Zhang Kinship Algorithm
a = c(0,1,2,0,0,1,2,1,0,1,2,2)
# representing genotypes for 3 individuals across 4 SNPs
snps = matrix(a, 3, 4, byrow=T)
snps # Print the SNP matrix
## [,1] [,2] [,3] [,4]
## [1,] 0 1 2 0
## [2,] 0 1 2 1
## [3,] 0 1 2 2
# Compute the (column-wise mean) of each SNP
snpMean = apply(snps, 2, mean)
snpMean # Print the mean values of each SNP
## [1] 0 1 2 1
# Subtract the mean of each SNP from all its values to center the data
snps = t(snps) - snpMean
# Transpose back to retain original structure (individuals as rows, SNPs as columns)
t(snps)
## [,1] [,2] [,3] [,4]
## [1,] 0 0 0 -1
## [2,] 0 0 0 0
## [3,] 0 0 0 1
# Compute the kinship matrix u
K = crossprod(snps, snps)
K # Print the kinship matrix
## [,1] [,2] [,3]
## [1,] 1 0 -1
## [2,] 0 0 0
## [3,] -1 0 1
Rescale between 0 and 2 for inbred
a = c(0,1,2,0,1,1,2,1,0,2,2,1)
# representing genotypes for 3 individuals across 4 SNPs
snps = matrix(a, 3, 4, byrow=T)
snps
## [,1] [,2] [,3] [,4]
## [1,] 0 1 2 0
## [2,] 1 1 2 1
## [3,] 0 2 2 1
# Calculate allele frequencies for each SNP
fa = colSums(snps) / (2 * nrow(snps)) # Sum up allele counts and divide by 2 * number of individuals
fa
## [1] 0.1666667 0.6666667 1.0000000 0.3333333
# Identify SNPs with fixed alleles (frequency = 0 or 1) and remove them
index.non = fa >= 1 | fa <= 0 # Create a logical index for SNPs that are monomorphic (no variation)

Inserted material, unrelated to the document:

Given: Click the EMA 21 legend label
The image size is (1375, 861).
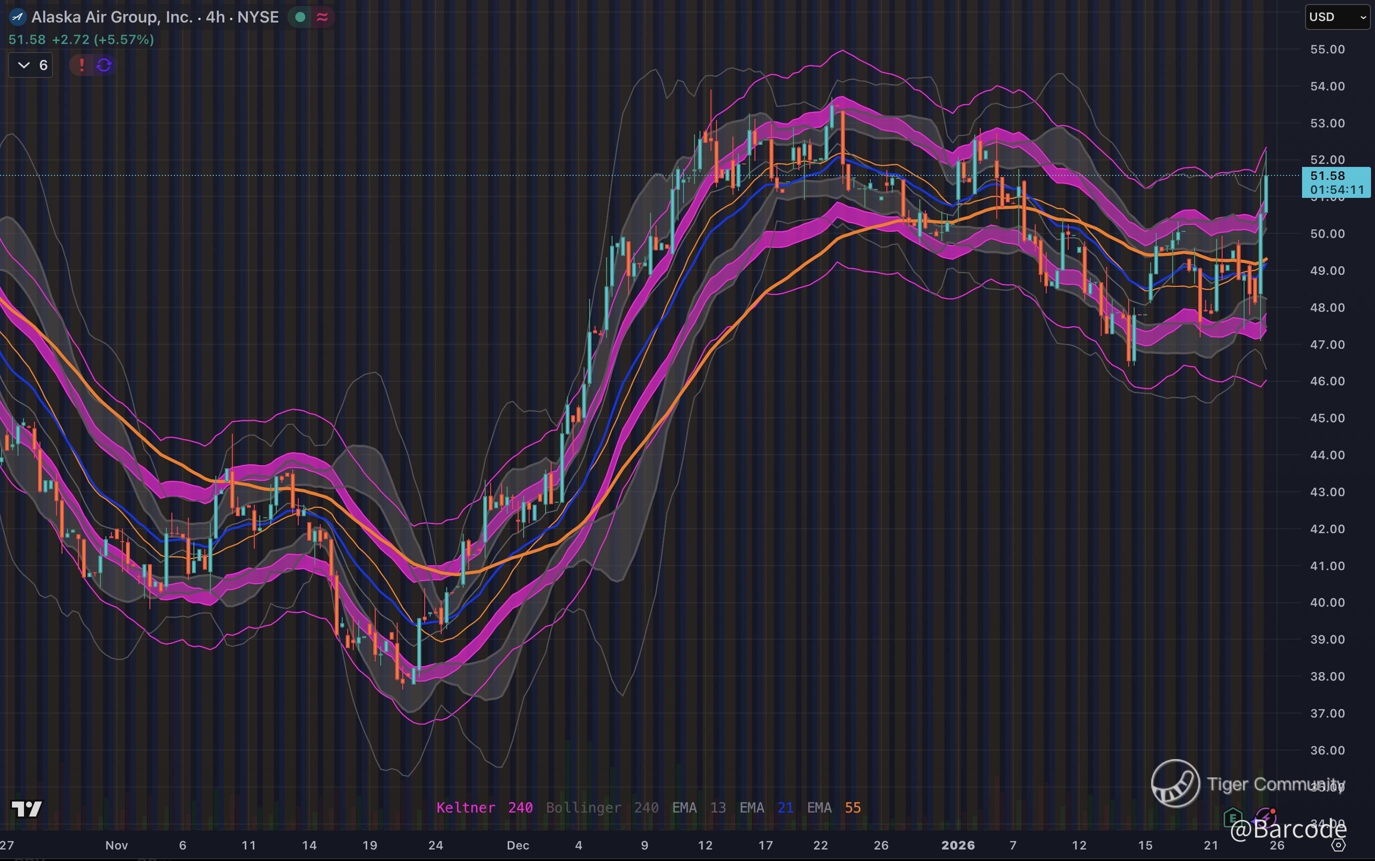Looking at the screenshot, I should (766, 807).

snps = snps[, !index.non] # Keep only polymorphic SNPs (those with variation)
snps
## [,1] [,2] [,3]
## [1,] 0 1 0
## [2,] 1 1 1
## [3,] 0 2 1
# Compute heterozygosity matrix (1 if heterozygous, 0 otherwise)
het = 1 - abs(snps - 1) # If the SNP value is 1 (heterozygous), result is 1, otherwise 0
het
## [,1] [,2] [,3]
## [1,] 0 1 0
## [2,] 1 1 1
## [3,] 0 0 1
# Calculate individual heterozygosity by summing heterozygous SNPs per individual
ind.sum = rowSums(het) # Total number of heterozygous sites per individual
ind.sum
## [1] 1 3 1
# Compute individual inbreeding coefficient: (1 - observed heterozygosity)

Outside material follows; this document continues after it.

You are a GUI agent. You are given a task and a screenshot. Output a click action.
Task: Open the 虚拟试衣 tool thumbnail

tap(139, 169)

fi = ind.sum / (2 * ncol(snps)) # Observed heterozygosity per individual
fi
## [1] 0.1666667 0.5000000 0.1666667
inbreeding = 1 - min(fi) # Inbreeding coefficient is 1 minus the lowest heterozygosity
inbreeding
## [1] 0.8333333
# Get the number of SNPs and individuals
nSNP = ncol(snps) # Total number of SNPs after filtering
nInd = nrow(snps) # Total number of individuals
n = nInd # Store the number of individuals in a variable n
# Compute the mean genotype value for each SNP
snpMean = apply(snps, 2, mean) # Get the average genotype value per SNP
# Center the genotype matrix by subtracting the SNP mean (column-wise operation)
snps = t(snps) - snpMean # Transpose to apply column-wise mean subtraction, then transpose back
# Compute the kinship matrix
# K = tcrossprod(snps, snps) # Alternative method
K = crossprod(snps, snps) # Equivalent to snps' %*% snps, computing X'X
# Extracting Diagonal Elements
i = 1:n # Generate a sequence from 1 to n (number of individuals)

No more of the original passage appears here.